Si l’on se réfère au message de Jésus-Christ, c’est un message de compassion et d’amour. Noël est une fête d’une charité profonde, mais le « business » s’en est emparé au point que c’est devenu un pur commerce. Pendant que nous festoyons, des enfants meurent de faim. Pour eux, il n’est pas question de jouets, un bol de soupe serait un cadeau. Nos poubelles sont mieux nourries que beaucoup d’êtres humains. Il est temps de prendre conscience de notre inconscience. D’une manière générale, je pense qu’il faut abolir l’humanitaire. Cesser de donner des sacs de riz, mais tout faire pour que des hommes puissent nourrir leur famille tout en soignant la terre. Les personnes que je forme en agro-écologie sont aussi des guérisseurs de la terre.

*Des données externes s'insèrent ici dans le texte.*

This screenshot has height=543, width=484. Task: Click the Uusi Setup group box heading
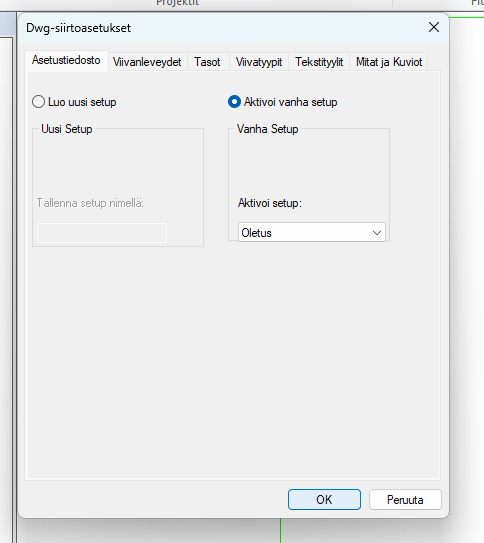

Je suis en colère parfois, les solutions existent, mais on ne les applique pas. Noël devrait être le temps d’une profonde réflexion.
Propos recueillis par Isabelle Petiot

Un nouveau né pour un nouveau regard...

Depuis Intouchables, le philosophe Alexandre Jollien rêvait de rencontrer Philippe Pozzo di Borgo, dont l’histoire a inspiré ce succès de cinéma. Qu’à cela ne tienne, une réalisatrice suisse, Raphaëlle Aellig Régnier, a réuni ces deux hommes que 22 ans et bien d’autres choses séparent. De leur rencontre est né De chair et d’âme... 
Vous parlez souvent tous deux de vos combats contre la douleur, pour supporter le regard des autres… mais aussi de fragilité. Comment ressentez-vous l’idée d’un Dieu qui s’est incarné dans le nouveau-né de la crèche ?


Alexandre Jollien : Pour moi, Noël est un événement éminemment subversif qui vient convertir toute notre vision du monde et nos valeurs de compétition, de force, d’adversité, voire de concurrence. Un sauveur né dans une crèche, fragile, à la merci du premier venu, il se donne à l’humanité pour la sauver. Le message de Noël, outre le don, c’est peut-être aussi celui-ci. La fragilité peut devenir le haut lieu de la fécondité pour autant qu’on l’accueille sans protections, sans murs, sans masques.
La crèche m’invite à accueillir ma vulnérabilité et à prendre le risque de m’ouvrir à l’autre tel que je suis. Le Dieu des chrétiens n’est pas un Superman, ni un héros mais quel­qu’un, une personne qui sauve en donnant tout, en se donnant. 





Philippe Pozzo di Borgo : L’image du Dieu enfant innocent et désarmé et qui plus tard portera le poids et les misères du monde est, à travers son sacrifice, la plus grande espérance de notre humanité. La fragilité est une force tranquille, en devenir, à la lumière de cet accomplissement.